Return, word for word, the lines of the data below that begin at the line containing "Where should I click to: Go" and stop after the line containing "should pyautogui.click(x=876, y=370).", with both of those lines included.

---

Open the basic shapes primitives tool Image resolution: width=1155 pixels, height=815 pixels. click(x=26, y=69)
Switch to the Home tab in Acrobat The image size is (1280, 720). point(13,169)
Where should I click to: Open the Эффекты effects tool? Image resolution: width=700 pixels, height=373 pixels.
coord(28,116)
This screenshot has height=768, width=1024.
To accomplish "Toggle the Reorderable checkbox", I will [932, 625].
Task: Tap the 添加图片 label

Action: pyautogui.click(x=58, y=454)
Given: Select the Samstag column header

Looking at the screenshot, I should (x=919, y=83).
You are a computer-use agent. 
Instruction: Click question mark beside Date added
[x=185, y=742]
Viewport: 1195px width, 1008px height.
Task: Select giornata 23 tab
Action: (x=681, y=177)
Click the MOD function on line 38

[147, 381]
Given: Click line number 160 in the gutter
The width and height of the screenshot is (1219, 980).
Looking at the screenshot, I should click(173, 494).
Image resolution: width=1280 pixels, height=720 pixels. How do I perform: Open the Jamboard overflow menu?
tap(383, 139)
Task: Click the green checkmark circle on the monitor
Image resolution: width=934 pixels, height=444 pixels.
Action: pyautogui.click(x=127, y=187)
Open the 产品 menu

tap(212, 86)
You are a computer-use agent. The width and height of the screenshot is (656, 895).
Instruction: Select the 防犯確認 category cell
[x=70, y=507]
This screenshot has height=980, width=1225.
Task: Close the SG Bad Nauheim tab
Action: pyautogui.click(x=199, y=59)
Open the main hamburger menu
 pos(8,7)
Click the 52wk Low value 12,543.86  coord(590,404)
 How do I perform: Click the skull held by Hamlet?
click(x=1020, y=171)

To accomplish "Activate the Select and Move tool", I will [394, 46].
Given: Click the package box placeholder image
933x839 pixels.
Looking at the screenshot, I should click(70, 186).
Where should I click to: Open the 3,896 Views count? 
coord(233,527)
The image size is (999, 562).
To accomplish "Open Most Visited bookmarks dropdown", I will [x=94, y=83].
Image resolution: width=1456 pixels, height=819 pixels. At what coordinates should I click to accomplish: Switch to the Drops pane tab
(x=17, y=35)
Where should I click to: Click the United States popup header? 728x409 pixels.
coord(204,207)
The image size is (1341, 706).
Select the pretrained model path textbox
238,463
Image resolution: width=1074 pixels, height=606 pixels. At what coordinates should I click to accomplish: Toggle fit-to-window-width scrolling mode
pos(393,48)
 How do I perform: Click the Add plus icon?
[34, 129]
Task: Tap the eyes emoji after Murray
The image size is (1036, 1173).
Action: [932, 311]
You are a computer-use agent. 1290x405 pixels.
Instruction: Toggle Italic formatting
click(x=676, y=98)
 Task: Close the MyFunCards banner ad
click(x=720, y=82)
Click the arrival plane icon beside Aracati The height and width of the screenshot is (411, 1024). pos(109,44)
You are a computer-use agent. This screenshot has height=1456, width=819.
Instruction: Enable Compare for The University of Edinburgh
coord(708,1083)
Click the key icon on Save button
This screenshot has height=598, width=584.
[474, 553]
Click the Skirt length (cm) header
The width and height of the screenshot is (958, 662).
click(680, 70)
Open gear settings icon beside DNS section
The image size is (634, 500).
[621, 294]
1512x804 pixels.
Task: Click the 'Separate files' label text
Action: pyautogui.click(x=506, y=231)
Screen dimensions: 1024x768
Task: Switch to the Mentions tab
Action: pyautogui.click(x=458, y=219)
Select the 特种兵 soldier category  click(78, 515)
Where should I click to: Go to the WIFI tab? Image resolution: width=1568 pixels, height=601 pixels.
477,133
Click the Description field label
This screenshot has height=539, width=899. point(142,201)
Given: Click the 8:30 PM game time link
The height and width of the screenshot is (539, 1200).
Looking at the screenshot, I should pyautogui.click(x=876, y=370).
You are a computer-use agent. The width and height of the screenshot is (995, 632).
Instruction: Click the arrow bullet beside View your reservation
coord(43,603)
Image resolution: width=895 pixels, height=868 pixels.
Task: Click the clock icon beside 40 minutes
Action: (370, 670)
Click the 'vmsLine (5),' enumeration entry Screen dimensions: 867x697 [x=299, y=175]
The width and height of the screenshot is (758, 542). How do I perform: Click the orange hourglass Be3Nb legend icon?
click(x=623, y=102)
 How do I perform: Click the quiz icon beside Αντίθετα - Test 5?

---

# In response
Where should I click to: Go to the WIFI tab? Image resolution: width=1568 pixels, height=601 pixels.
477,133
Click the Description field label
This screenshot has height=539, width=899. point(142,201)
Given: Click the 8:30 PM game time link
The height and width of the screenshot is (539, 1200).
Looking at the screenshot, I should pyautogui.click(x=876, y=370).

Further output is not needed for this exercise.